** Задание 1 **
Определите, соответствуют ли тексту о подготовке похода на Чанша утверждения (а), (б) и (в). Для каждого ответьте «да» или «нет» и приведите решающие слова текста в виде точной цитаты.
(а) Фронтовой комитет Мао организовал в Аньюане.
(б) Мао знал, что власти в Чанша осведомлены о времени выступления.
(в) На изготовление флагов с серпом и молотом у портных ушло несколько дней.
** Задание 2 **
Продолжите текст о подготовке похода на Чанша, начав сразу после его последнего предложения.

** Фрагмент текста **
Отправив Пэн Гунда в Ухань, сам Мао уехал в Аньюань, где организовал Фронтовой комитет и собрал войско для захвата Чанша. В него вошли перешедшие на сторону коммунистов части гоминьдановской армии, отряды плохо вооруженных крестьян и безработных шахтеров. Все вместе они объединились в 1-ю дивизию, которую позже Политбюро переименовало в Первую рабоче-крестьянскую революционную армию.
К 8 сентября время выступления стало известно не только подразделениям революционных сил, но и властям в Чанша, о чем Мао не подозревал. По его приказу портные приготовили за одну ночь несколько флагов с серпом и молотом — первых в истории китайской армии. На следующий день пришло известие о том, что железнодорожные пути на Чанша разобраны, ц дивизия выступила в сторону небольшого городка Пинцзяна, расположенного в девяноста километрах к северо-востоку.

** Фрагмент материала **
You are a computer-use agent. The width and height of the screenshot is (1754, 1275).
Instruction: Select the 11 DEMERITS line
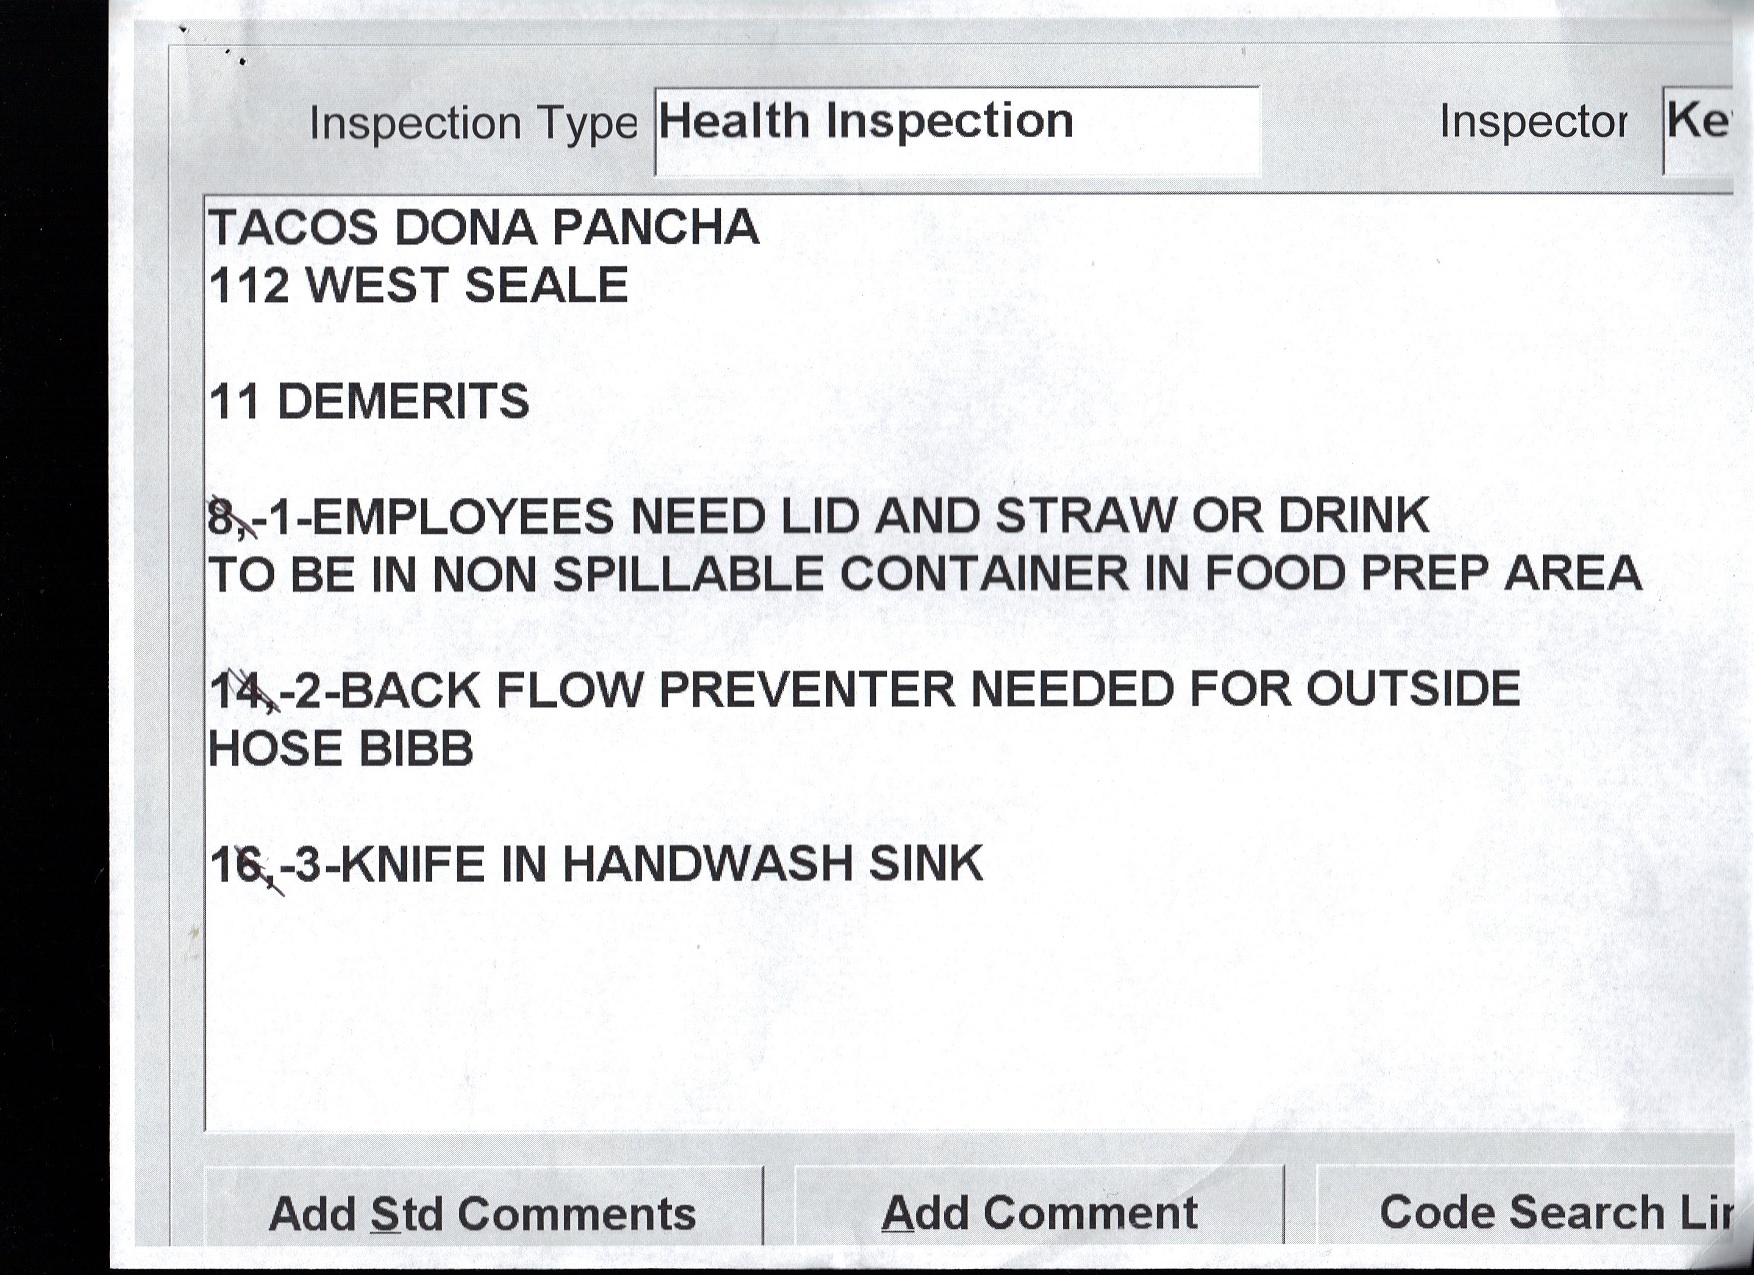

** Ответ 1 **
(а) Да: «сам Мао уехал в Аньюань, где организовал Фронтовой комитет».
(б) Нет: «но и властям в Чанша, о чем Мао не подозревал».
(в) Нет: «портные приготовили за одну ночь несколько флагов с серпом и молотом».

** Ответ 2 **
В это время произошло событие, которое могло изменить не только ход восстания, но и будущее всей страны. По дороге из Аньюани в Тунгу неподалеку от горной деревушки Чжанцзяфан Мао и его спутника задержал отряд гоминьдановской полиции:
«Это было время разгула гоминьдановского террора, и заподозренных хотя бы в сочувствии к красным расстреливали на месте. Я слышал, как кто-то отдал приказ доставить нас в участок и допросить. Стало ясно, что за этим последует. Я взял у приятеля десять долларов и попытался подкупить охранников — жалких наемников, которым не было никакого дела до моей жизни или смерти. Но их начальник отказался принять деньги. Тогда я решил бежать. Удалось мне это, когда мы были всего метрах в двухстах от участка. Оттолкнув плечом ближайшего ко мне охранника, я рванул через поле.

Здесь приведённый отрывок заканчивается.